PW-9/A that the vital organ, in, the chest of the victim, was, affected by the injury. In sequel thereto, Court is constrained to draw the following inferences:- a. Opinion Ex. PW-1/A, being not founded upon measurement of depth of the injury, rather, it is prima-facie founded on the factum of profuse bleeding, hence, not carrying overwhelming weight. b. The opinion of PW-9 who, is, head of the department of surgery underscores the fact that Ex. PW-9/A conveys the factum of the injury being grievous and not dangerous, to, life, as, also omission of reflection in Ex. PW-9/A, of no vital organ, in, the chest of the victim, being, affected by the injury, renders, open a conclusion that injury was grievous, and, not dangerous to life. Besides, in the examination in chief of PW-9 spells out that the injury, is, sufficient in the ordinary course of nature, to, cause death, if, remained untreated, is, to be construed to be a mere cursory deposition, in, as much, as, it omits to countervail as well as repulse the recorded factum, in, Ex.

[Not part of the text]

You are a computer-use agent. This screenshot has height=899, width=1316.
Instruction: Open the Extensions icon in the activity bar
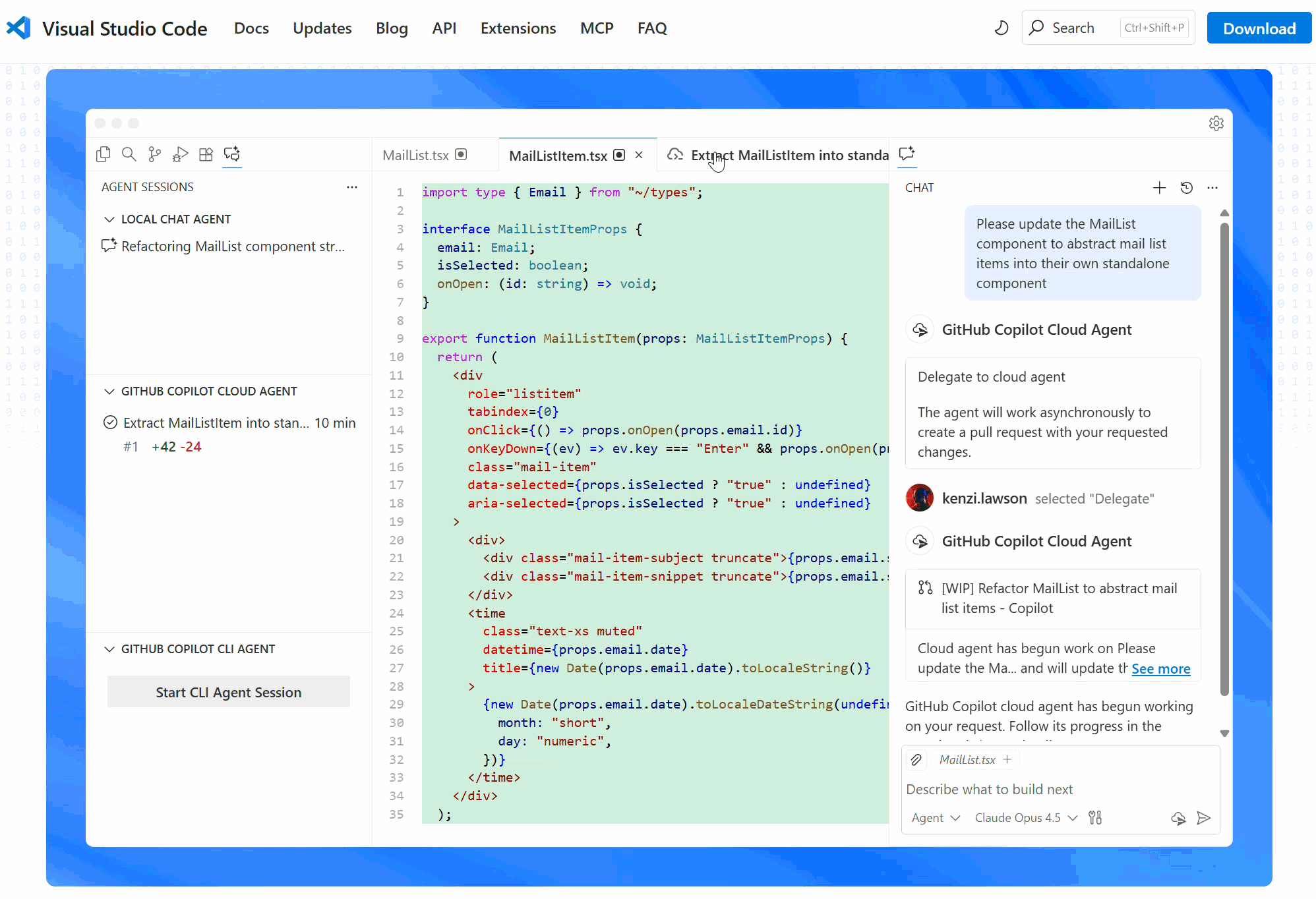tap(206, 154)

PW-9/A, of, the injury being grievous and not dangerous to life. 24. This court, is, of the opinion, that, given the aforesaid revelation, in, the opinion, rendered by PW-1 and PW-9, the injury, as, delivered, on, the person of the victim PW-3, by the accused, with knife Ex. P-1, is, construed, to, be grievous and not sufficient, in, the ordinary course of nature, to, cause death. In sequel, the appeal, is, partly allowed and accused/appellant, is, held guilty of offence punishable u/s 326 IPC. Be heard on quantum of sentence on 11.7.2014, on which date, accused be produced before this Court.